I think it is one of those things that are probably technically illegal for the author to do (duplicate an image without credit) but not on the platform (say WordPress.com). I looked in to this quite a bit a while back to build out a training unit for using images while writing posts
Finally, there may be another option we would want to author those individuals who are conscientious about fair use of a particular image. Common legal experts consensus on fair use of digital images is that size matters, so offering smaller thumbnail options (or perhaps allowing a site or user option to always prefer the display of smaller thumbnails) would be legally fair use.
"Kelly v. Arriba Soft Corporation (2002) held that low-resolution thumbnails were non-infringing" http://en.wikipedia.org/wiki/Wikipedia:Fair_use/Definition_of_"low_resolution"#cite_note-1
If we wanted to offer that option, further legal consensus seems to state that "125x100 pixels for landscape-sized images and 100x125 pixels for portrait-sized images should be used." ([PDF] - https://cms.bsu.edu/-/media/WWW/DepartmentalContent/Library/Copyright/CopyrightForum/v3i2.pdf ). It might be nice to offer users that option, as even if they are writing new content around a quote or image the use might not be transformative.

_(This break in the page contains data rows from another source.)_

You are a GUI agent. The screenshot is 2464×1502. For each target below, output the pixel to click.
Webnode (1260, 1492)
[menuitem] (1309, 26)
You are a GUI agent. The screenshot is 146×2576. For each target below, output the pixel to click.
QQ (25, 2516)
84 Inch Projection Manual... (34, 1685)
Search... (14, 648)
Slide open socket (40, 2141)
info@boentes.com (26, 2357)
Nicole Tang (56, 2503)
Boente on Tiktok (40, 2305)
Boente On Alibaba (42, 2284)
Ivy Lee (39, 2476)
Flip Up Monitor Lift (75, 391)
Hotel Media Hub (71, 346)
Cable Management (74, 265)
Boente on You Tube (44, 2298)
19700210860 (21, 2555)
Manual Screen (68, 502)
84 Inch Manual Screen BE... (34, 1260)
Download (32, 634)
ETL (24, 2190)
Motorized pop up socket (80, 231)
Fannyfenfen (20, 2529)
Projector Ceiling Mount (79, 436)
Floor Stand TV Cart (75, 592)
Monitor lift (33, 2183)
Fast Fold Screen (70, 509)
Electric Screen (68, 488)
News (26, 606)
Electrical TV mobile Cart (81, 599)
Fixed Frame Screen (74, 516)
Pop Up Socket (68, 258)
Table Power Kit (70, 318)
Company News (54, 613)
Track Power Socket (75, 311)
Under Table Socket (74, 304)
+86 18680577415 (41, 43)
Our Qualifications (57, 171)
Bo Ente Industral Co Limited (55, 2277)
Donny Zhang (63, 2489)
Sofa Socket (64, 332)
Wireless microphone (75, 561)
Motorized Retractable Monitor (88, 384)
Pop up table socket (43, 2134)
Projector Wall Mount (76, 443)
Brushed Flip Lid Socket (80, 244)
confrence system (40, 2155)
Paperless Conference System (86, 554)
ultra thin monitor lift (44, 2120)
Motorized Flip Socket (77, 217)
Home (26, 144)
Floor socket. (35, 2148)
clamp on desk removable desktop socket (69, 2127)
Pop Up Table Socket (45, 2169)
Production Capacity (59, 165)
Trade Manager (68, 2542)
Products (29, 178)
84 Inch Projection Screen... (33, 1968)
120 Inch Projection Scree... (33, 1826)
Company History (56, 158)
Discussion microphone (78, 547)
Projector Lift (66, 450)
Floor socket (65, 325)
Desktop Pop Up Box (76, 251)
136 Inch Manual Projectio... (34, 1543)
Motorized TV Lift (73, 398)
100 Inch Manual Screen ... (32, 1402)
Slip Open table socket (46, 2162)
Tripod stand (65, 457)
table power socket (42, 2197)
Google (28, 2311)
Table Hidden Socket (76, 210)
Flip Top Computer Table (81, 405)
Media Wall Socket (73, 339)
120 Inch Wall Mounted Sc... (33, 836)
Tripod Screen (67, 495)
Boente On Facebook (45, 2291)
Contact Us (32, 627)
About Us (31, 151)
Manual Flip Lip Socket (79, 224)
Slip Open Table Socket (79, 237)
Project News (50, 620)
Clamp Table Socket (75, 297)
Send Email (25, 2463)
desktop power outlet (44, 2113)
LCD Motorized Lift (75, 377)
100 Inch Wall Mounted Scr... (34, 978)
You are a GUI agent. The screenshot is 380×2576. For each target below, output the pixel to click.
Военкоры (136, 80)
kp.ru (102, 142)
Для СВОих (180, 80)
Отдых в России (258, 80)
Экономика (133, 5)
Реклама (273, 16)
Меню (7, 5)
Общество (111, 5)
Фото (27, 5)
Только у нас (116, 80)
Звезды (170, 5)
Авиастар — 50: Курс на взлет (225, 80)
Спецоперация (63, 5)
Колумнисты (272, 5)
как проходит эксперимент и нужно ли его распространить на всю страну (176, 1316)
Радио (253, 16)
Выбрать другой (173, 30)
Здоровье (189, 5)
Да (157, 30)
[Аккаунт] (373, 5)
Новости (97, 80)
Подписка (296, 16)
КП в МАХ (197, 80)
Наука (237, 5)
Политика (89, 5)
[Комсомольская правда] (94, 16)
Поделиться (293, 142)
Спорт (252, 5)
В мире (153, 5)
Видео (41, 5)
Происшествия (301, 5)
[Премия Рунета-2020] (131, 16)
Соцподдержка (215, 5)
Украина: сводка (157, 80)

Of course, the honest truth is that most platforms that aggregate such images (say Pinboard, or Twitter, for example) really just don't care, so ... shrug
Interesting read about this very issue (so meta). :)
http://wpandlegalstuff.com/press-this-and-copyright-infringement/
Right, but in the case of Open Graph and Twitter Cards, the content is always hosted on the source's domain, and they have control over removing it.
FYI, Facebook caches images from Open Graph in a big way. It's actually kind of annoying sometimes.
Still, you can delete the image and clear cache because Facebook is a centralized network
I'm not the best person to comment on this, but it seems like building a tool that automatically scrapes copyrighted materials should have an upfront discussion about said legal implications, and whether this is something we should promote.
Maybe Paul S at Automattic can weigh in?